Avukatlık yemini ve Türkçe

Diyarbakır ve Batman Barosunda avukatlık yeminini hem Türkçe hem Kürtçe yaparak yemin eden stajyer avukatlar mesleğe başlayamazlar. Bu durum hem Anayasa Hukuku'na aykırıdır hem de Avukatlık Kanunu'na aykırıdır.


Paylaşın:

Savunma makamını temsil eden bir avukat olarak; son zamanlarda hukuka aykırı bir eylemi, normalleştirmeye çalışan bazı grupların asıl niyetlerinin ne olduğunu dile getirmek istiyorum.

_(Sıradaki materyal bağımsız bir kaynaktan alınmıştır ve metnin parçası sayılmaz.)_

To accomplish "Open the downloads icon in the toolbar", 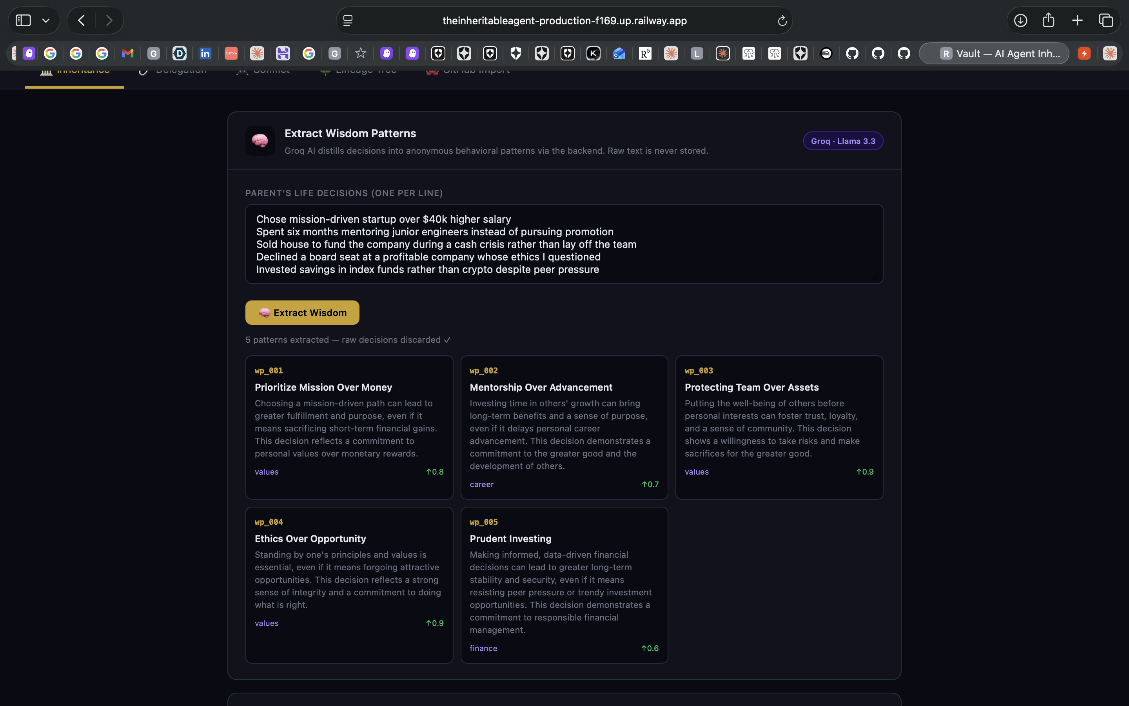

Diyarbakır Barosu ve Batman Barosunda, bazı stajyer avukatlar avukatlık yeminini hem Kürtçe hem Türkçe yaptı. Yapılan bu yeminler hukuka aykırıdır, neden hukuka aykırı olduğunu aşağıda tek tek anlatacağım.

Avukatlık yemini

Biz avukatlar, mesleğe başlamadan önce Avukatlar Kanunu’nun 9. Maddesi’nde yer alan “Mesleğe kabul edilen avukata ruhsatname verilirken, baro yönetim kurulu önünde aşağıdaki şekilde ant içtirilir. Hukuka, ahlaka, mesleğin onuruna ve kurallarına uygun davranacağıma namusum ve şerefim üzerine ant içerim.” şeklinde avukatlık yeminini yaparız.

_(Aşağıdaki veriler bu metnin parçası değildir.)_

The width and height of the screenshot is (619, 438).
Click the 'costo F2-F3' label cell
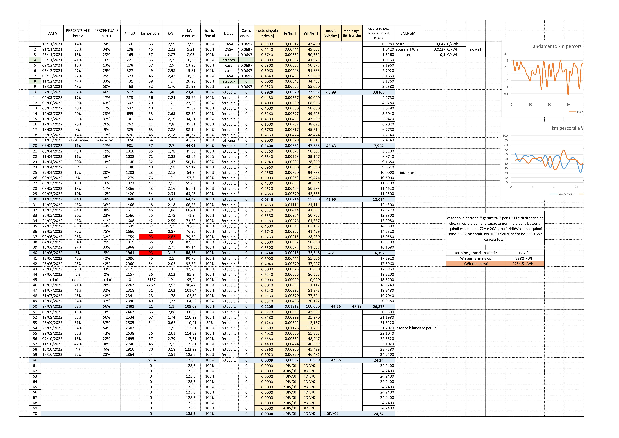coord(408,44)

Yıllardır mesleğe başlayacak olan bütün avukatlar bu yemini yapmak zorundadır aksi takdirde avukatlık ruhsatnamesini alamaz ve mesleğe başlayamaz. Bu sebeple mesleğe başlayacak olan bir stajyer avukatın, avukatlık yeminini usulüne uygun olarak yapması gerekir.

Hukuk Muhakemesi Kanunu’ndaki ve Ceza Muhakemesi Kanunu’ndaki hukuki literatürdeki hususlar, bir nevi kesin hüküm şeklindedir. Yani siz Hukuk Muhakemesi Kanunu’na göre bir dava açarken, dava harcını yatırmazsanız usulden ret yersiniz, üst mahkemeye başvurma hakkınız da yoktur, dava açılmamış sayılır. Ceza Muhakemesi Kanunu’na göre ise tutukluluğa itiraz süresini kaçırdığınızda üst mahkemeye başvurma hakkınız yoktur, süresi içinde itiraz etmediğiniz için de tutukluluk hâli kesinleşmiş olur.

Anayasa

Bu örnekleri neden veriyorum derseniz, tıpkı usul hukukunda olduğu gibi Anayasa Hukuku’nda da kesin hüküm teşkil eden kanunlar vardır. Bunlardan en önemlisi; Türkiye Cumhuriyeti Devleti’nin Anayasa’sının değiştirilemez ilk dört maddesidir. Şöyle bir hafızamızı tazeleyerek Anayasa’nın ilk dört maddesini aşağıya bırakıyorum:

I. Devletin şekli

MADDE 1- Türkiye Devleti bir cumhuriyettir.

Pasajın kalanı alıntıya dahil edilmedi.